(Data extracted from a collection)
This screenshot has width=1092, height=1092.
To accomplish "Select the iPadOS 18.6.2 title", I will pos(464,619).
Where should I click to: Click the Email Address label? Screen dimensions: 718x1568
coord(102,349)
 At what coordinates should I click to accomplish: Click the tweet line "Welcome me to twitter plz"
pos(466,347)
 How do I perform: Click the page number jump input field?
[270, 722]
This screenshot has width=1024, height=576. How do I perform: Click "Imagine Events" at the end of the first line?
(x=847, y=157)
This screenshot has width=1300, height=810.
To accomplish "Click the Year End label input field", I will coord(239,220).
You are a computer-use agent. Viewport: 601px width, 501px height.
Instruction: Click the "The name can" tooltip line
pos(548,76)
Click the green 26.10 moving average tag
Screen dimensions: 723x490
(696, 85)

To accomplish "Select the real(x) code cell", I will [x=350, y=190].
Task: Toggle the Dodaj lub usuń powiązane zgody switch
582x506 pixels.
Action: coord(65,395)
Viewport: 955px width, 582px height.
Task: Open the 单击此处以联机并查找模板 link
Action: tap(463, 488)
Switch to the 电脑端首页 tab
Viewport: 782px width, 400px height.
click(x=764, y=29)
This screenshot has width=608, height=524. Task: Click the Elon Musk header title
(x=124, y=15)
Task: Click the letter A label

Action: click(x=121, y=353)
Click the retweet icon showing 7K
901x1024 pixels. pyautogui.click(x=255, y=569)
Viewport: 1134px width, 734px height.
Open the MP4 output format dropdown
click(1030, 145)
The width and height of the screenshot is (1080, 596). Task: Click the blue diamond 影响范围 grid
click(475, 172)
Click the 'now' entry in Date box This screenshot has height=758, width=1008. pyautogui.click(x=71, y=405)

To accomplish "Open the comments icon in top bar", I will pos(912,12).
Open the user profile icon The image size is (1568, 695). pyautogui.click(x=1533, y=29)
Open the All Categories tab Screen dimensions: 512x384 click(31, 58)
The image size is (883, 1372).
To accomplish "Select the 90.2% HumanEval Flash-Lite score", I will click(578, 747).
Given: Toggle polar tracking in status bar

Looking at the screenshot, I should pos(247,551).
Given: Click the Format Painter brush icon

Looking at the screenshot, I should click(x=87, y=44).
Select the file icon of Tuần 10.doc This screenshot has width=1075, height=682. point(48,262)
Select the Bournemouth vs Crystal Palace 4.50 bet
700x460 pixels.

(Exercise instructions) Which lines run from the one containing "Given: Toggle polar tracking in status bar" to the end of the entries above? Quote exactly those, and only those.

(Task solution)
Given: Toggle polar tracking in status bar

Looking at the screenshot, I should pos(247,551).
Given: Click the Format Painter brush icon

Looking at the screenshot, I should click(x=87, y=44).
Select the file icon of Tuần 10.doc This screenshot has width=1075, height=682. point(48,262)
Select the Bournemouth vs Crystal Palace 4.50 bet
700x460 pixels.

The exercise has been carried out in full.